EXCERPTED RECORDS
..............................
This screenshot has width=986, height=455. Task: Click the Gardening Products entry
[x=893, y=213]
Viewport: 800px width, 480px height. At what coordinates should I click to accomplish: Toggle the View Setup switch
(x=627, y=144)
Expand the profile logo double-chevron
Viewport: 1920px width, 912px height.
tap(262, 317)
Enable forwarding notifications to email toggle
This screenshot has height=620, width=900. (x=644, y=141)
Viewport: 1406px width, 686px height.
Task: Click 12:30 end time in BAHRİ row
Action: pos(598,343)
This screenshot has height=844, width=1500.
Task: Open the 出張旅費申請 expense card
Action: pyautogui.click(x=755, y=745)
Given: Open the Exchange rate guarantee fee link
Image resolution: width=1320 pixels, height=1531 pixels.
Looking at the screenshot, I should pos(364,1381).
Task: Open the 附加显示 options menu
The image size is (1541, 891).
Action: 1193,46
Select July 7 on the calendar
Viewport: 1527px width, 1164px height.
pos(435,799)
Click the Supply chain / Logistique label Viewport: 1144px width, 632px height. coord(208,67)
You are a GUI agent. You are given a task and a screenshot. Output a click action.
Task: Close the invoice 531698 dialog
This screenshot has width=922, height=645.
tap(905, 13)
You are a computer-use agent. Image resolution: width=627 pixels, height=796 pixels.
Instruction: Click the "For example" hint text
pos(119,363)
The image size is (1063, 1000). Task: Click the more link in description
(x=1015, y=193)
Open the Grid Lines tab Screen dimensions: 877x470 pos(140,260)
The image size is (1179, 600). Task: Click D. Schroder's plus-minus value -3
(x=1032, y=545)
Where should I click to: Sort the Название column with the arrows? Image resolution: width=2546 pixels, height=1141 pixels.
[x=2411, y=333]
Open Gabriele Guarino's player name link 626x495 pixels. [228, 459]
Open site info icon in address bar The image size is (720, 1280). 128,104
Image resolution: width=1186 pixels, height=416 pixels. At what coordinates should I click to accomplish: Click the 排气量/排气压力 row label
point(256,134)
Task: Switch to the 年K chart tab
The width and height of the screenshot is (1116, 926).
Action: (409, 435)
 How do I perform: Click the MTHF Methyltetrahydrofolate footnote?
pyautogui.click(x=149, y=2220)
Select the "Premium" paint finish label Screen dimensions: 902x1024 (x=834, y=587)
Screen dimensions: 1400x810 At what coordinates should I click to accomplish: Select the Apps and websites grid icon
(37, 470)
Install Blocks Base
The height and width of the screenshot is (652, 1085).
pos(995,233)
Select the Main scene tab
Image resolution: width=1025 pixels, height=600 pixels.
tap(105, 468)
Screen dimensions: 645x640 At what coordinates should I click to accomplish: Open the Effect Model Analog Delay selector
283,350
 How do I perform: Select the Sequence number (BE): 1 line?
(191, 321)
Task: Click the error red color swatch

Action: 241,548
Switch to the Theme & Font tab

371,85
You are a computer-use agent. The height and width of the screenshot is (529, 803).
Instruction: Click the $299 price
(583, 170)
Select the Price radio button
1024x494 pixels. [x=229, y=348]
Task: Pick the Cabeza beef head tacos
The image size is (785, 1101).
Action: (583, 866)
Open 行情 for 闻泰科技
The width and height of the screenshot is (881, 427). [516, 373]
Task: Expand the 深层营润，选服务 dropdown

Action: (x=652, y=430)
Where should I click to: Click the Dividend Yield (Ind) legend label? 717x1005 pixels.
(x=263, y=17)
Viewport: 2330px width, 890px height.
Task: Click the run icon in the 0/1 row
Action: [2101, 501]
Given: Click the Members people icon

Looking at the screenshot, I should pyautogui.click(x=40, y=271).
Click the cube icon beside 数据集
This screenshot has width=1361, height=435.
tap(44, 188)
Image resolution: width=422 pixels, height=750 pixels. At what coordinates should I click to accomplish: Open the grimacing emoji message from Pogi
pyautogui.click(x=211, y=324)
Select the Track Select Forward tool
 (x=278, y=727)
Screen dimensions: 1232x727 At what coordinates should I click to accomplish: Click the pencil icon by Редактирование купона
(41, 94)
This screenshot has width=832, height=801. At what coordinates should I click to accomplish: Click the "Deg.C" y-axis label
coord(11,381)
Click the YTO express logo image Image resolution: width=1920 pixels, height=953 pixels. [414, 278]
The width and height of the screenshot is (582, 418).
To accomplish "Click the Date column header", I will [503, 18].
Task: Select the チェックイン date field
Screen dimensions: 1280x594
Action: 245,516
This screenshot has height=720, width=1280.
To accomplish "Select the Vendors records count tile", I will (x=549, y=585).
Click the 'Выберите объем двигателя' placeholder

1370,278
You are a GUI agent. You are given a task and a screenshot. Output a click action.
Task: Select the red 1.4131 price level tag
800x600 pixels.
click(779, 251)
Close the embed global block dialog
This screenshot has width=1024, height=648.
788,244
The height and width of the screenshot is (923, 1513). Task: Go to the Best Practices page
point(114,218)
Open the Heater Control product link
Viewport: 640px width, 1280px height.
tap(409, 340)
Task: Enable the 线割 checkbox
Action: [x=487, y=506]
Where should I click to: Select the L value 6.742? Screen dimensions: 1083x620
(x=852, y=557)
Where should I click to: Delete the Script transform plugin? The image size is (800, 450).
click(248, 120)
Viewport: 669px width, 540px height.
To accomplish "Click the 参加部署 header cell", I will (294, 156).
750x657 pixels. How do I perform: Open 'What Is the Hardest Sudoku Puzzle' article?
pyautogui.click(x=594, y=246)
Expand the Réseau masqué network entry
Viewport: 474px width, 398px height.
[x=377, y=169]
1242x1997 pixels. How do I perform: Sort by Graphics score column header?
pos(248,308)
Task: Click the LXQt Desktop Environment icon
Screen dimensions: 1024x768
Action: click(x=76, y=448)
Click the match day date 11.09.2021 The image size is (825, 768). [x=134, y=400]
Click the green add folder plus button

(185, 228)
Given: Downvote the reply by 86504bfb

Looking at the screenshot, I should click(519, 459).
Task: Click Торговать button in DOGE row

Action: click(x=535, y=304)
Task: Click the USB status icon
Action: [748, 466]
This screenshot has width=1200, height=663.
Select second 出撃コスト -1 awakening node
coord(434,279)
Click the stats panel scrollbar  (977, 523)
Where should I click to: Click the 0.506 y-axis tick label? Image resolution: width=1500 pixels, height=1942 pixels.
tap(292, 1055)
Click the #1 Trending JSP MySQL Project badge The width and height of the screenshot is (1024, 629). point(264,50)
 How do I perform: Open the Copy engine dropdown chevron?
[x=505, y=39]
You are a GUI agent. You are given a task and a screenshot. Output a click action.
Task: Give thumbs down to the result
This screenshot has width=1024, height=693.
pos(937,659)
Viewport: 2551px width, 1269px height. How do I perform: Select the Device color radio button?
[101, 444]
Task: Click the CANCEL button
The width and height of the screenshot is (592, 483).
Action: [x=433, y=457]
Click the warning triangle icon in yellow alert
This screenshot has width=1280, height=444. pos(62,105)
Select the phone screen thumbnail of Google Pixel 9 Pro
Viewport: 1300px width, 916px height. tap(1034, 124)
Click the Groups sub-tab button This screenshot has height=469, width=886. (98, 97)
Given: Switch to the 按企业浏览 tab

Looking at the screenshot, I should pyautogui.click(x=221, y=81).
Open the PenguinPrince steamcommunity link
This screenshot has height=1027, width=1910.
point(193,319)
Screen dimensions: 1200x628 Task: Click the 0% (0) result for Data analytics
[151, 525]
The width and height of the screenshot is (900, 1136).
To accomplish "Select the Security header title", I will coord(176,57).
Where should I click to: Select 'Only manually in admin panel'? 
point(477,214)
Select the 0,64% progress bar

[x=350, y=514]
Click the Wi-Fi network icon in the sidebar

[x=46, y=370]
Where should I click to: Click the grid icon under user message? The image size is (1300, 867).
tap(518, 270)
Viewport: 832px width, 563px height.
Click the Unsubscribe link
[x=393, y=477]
..............................
THE PROBLEM
Please report every line of the records above that contains the word "computer".

TASK OUTPUT
You are a computer-use agent. Image resolution: width=627 pixels, height=796 pixels.
You are a computer-use agent. The height and width of the screenshot is (529, 803).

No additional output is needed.